Iago sows the seeds of jealousy in Otello's mind, fabricating a story of an affair between Iago's rival Cassio and Otello's young wife Desdemona. Iago's trickery cements Otello's suspicion into mistaken certainty.
Otello murders the innocent Desdemona. Confessions by Iago's accomplices - including his unknowing wife Emilia - lead to the revelation of Iago's plot. Appalled by the wrong he has committed, Otello kills himself.
Otello is Verdi's final tragedy. After astonishing productivity in his early career, the composer slowed in later life; more than fifteen years separate Otello and its predecessor, Aida, although Verdi revised his earlier works Simon Boccanegra and Don Carlo in the interim. He was lured out of retirement by the composer and librettist Arrigo Boito, who tempted him with a proposal that was very close to Verdi's heart: Shakespeare's Othello. Boito adapted the libretto from Shakespeare's play, with much intervention from Verdi. As the latest utterance from the master of Italian opera, the 1887 premiere was an instant success - but, more than that, Otello has been an important part of the international opera repertory ever since.
The Italian musical landscape had changed during Verdi's period of isolation, with many of his compatriots finding inspiration in foreign operatic innovations.
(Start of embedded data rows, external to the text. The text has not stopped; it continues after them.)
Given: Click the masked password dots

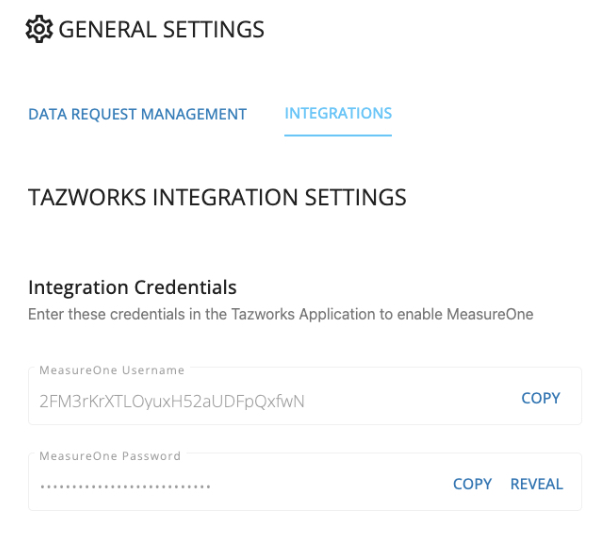Looking at the screenshot, I should click(125, 487).
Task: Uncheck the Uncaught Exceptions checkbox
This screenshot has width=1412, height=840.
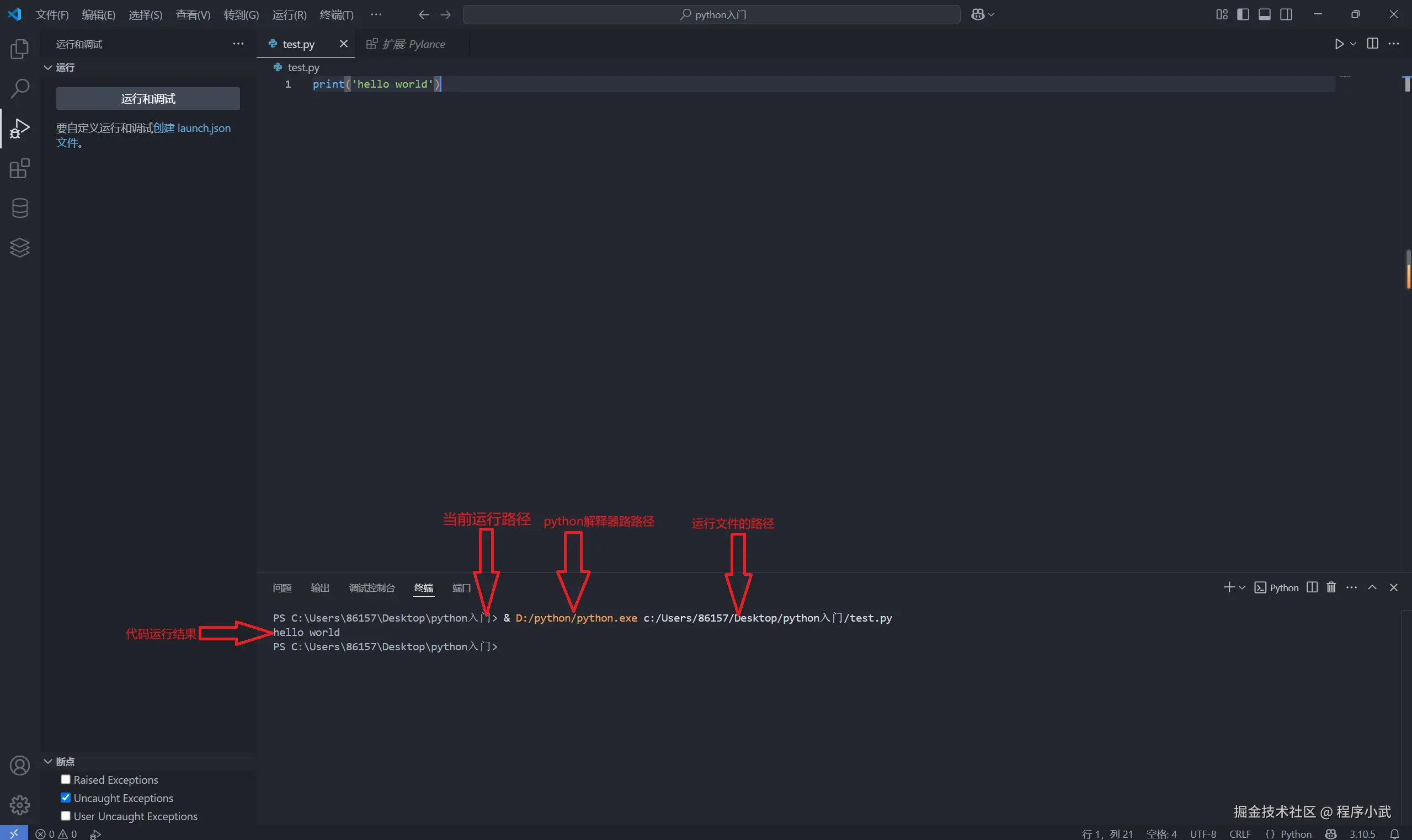Action: (66, 798)
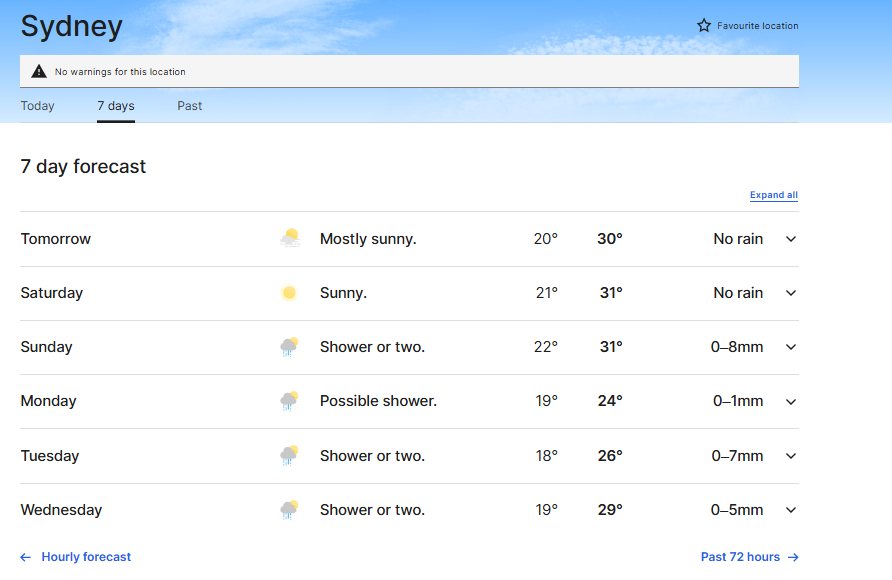Click Wednesday's shower weather icon
892x580 pixels.
click(x=289, y=510)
Verdi responds in Otello with music that looks back to the traditional forms and structures of Italian opera, but which carries an unmistakably different dramatic thrust and fluidity, in response to Shakespeare's text. The results are thrilling: from the violent storm that opens the opera through to Iago's blood-chilling Credo and Otello's increasingly desperate duets with Desdemona. Keith Warner (Wozzeck, Der Ring des Nibelungen) directs a new production of this masterpiece, The Royal Opera's first in 30 years.